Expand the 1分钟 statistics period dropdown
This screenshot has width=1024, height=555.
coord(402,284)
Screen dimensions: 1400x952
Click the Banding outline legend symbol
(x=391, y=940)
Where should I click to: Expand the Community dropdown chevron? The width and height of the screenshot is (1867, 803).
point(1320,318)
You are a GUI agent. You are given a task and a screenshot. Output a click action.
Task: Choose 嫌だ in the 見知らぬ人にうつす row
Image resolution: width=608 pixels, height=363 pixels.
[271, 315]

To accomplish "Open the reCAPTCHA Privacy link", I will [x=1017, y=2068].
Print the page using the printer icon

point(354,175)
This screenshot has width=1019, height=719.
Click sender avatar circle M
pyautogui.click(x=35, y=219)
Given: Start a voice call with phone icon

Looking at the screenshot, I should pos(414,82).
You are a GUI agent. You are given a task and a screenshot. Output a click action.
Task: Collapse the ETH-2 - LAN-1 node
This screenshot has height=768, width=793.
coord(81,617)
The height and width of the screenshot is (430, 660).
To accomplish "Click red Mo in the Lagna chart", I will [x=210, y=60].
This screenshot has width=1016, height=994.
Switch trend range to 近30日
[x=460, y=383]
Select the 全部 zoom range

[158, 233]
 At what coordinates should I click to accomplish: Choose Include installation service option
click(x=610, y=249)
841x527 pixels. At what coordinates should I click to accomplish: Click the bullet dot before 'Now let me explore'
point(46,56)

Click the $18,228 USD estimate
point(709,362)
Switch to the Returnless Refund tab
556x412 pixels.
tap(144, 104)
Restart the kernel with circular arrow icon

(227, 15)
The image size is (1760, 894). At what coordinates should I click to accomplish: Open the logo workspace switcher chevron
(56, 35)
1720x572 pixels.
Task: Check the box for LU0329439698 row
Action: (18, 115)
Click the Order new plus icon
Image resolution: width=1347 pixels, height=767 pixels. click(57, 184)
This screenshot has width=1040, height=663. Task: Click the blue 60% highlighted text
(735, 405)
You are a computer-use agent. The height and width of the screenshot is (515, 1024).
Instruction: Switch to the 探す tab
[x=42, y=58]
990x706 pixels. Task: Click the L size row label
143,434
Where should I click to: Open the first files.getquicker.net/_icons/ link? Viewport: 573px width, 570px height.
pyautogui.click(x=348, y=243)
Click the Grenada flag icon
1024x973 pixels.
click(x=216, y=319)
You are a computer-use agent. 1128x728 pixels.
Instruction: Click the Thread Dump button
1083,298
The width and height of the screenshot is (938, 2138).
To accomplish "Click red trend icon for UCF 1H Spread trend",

Task statement
Which lines in the listing above hold the word "will"? Show each of them.

Finished task
To accomplish "Open the reCAPTCHA Privacy link", I will [x=1017, y=2068].
To accomplish "Click red Mo in the Lagna chart", I will [x=210, y=60].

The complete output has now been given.